Key Highlights
- XRP has entered a rare oversold RSI zone seen only four times in 13 years, and each past case came before a major price rebound.
- The price remains under pressure, down over 31% this year, with short-term weakness continuing around the $1.26 support level.
- The chart is split between a possible “bear trap” recovery if key levels are reclaimed or a deeper drop toward $0.90 or $0.70 if support fails.
XRP, the native token of Ripple, is under selling pressure after falling into a rare oversold level. At the time of writing, the token is trading for $1.26 as the wider crypto market faces a major downturn.
This decline is about 5% in the last 24 hours from an intraday high of $1.30. The drop also extends to the weekly fall, which has now reached negative 7.9%. Meanwhile, trading activity is up by 23%, suggesting that traders are actively selling the token as the volume reaches $2.5 billion.

Rare RSI signal appears again
Technical indicators show that this selling pressure has pushed XRP into a level that has only appeared a few times in its long history. The monthly Relative Strength Index (RSI), a tool used to measure if an asset is overbought or oversold, has now dropped below 29.

This is a level that is considered rare for XRP. In fact, looking at past data, XRP has only entered this same zone four times in about 13 years.
These moments happened in January 2017, March 2020, June 2022, and now again in 2026. Each of those times came during heavy market stress when prices were falling and fear was high.
Past cycles show strong recovery after similar levels
What makes things interesting is what happened after this past moment. In 2017, XRP later exploded to a huge high in the next cycle. After the 2020 drop, it recovered strongly and climbed back up in the following bull run.

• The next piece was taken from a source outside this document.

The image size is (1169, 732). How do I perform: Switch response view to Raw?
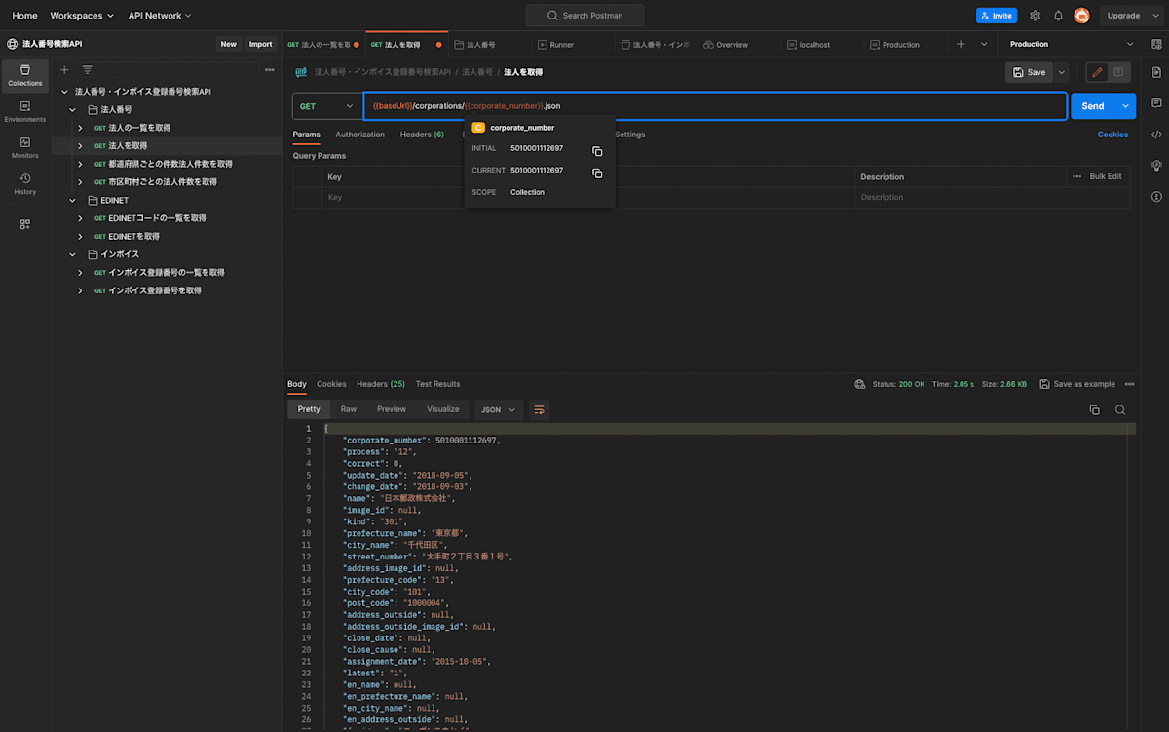[x=348, y=409]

The same kind of pattern also followed the 2022 low, where the price later bounced again over time. Because of this history, it is believed that XRP might be sitting at another turning point.
Crypto analyst Cryptollica highlighted the pattern in an X post, stating, “The previous three were not normal pullbacks. They appeared near major cycle reset zones…. Four oversold monthly resets in 13 years. The first three mattered. Now the fourth one is here.“
Weak short-term trend continues
But while this long-term pattern might be promising, the current price action is still weak in the short term. XRP is down more than 31% this year. Earlier in May, it tried to recover and moved up to around $1.55, but that strength did not last. The price slipped again to $1.36 and then dropped further to $1.26. In short, sellers are active in this market, and buyers have not fully taken control yet.
At the same time, XRP is now trading very close to key long-term indicators, including the 50-month moving average and a major upward trend line that has been in place since 2017.
In past cycles, whenever XRP came close to these levels, the price often slowed down and sometimes formed a base before moving higher again. This is believed to be a possible “bear trap,” meaning the price could dip lower first before bouncing back up quickly.
Key support zone at $1.26 under pressure
If XRP fails to hold the current support area between $1.26 and $1.30, the price could fall further. In that case, possible next targets could be around $0.90 and, in a deeper sell-off, even near $0.70. This level lines up with past market structures where XRP found strong demand.
While this short-term pattern could play out, the long-term picture still has a pattern that traders cannot ignore. Every time XRP entered this rare oversold zone in the past, it later recovered strongly, even if it took time. That is why the current moment feels tense, as the market waits to see if history will repeat or if this time will be different.